—De resultas de haberlo leído salí en el acto esta mañana y fuí á la casa de socorro donde se encuentra. Quise traérmele á mi casa por si sus habitaciones de la fábrica y las de ustedes, además de las suyas, habían sufrido hasta el punto de no poder utilizarse; pero los médicos han asegurado que convenía la quietud al enfermo, durante dos ó tres días por lo menos, y la asistencia continua que allí pueden darle. De manera que mi propósito ha sido vano. Todo esto lo sabrá usted ya sin duda, pues supongo que habrá usted ido á verle y que quizá venga de allí en este momento.

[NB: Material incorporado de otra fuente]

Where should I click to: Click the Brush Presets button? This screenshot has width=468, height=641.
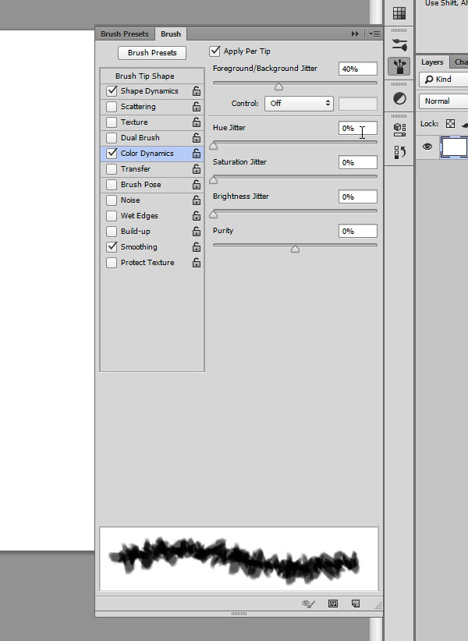click(152, 53)
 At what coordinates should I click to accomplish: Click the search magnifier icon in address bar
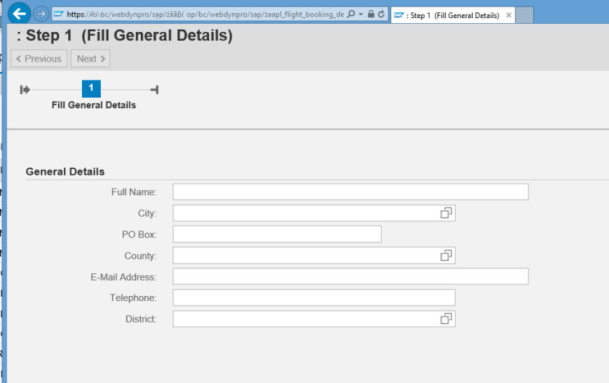coord(351,14)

Una ligera tinta de carmín tiñó los pómulos de Benito, que respondió:

—Aún no he ido á verle, pero lo haré hoy mismo en cuanto me sea posible. Una reyerta de poca importancia que tuvimos ayer mañana ha venido á turbar nuestras buenas relaciones; y no sé si una vez curado persistirá Puig en la resolución de separarse de mí, que es lo que decidió ayer, creo que irrevocablemente.

—¿Y fué de poca importancia el asunto? ¡Pues no sé lo que hubieran decidido ustedes á haber sido grave la reyerta!

—Cuestión de caracteres nada más.

—Adelante, amigo mío, adelante.

—Como le iba á usted diciendo, á poco de iniciarse el incendio vi salir á Puig de la fábrica, acompañado del conserje, que llevaba en su cabeza los libros de la oficina y según me pareció adivinar los fondos de la caja de caudales.

—Naturalísimo era que procurara salvar antes que nada lo que estaba confiado á su custodia.

—Y esta es mi pregunta: ¿depositó en su casa de usted dichos efectos? ¿Están aún en ella?

—Amigo mío, si le hubiera usted interrogado á él, que es lo primero que creo debía usted haber hecho, después de enterarse de su salud, sabría usted ya que ni yo soy el depositario de tales objetos, ni vino aquí Puig anoche á ninguna hora. Puede usted interrogar al conserje, y éste le dirá cuanto sepa en el asunto.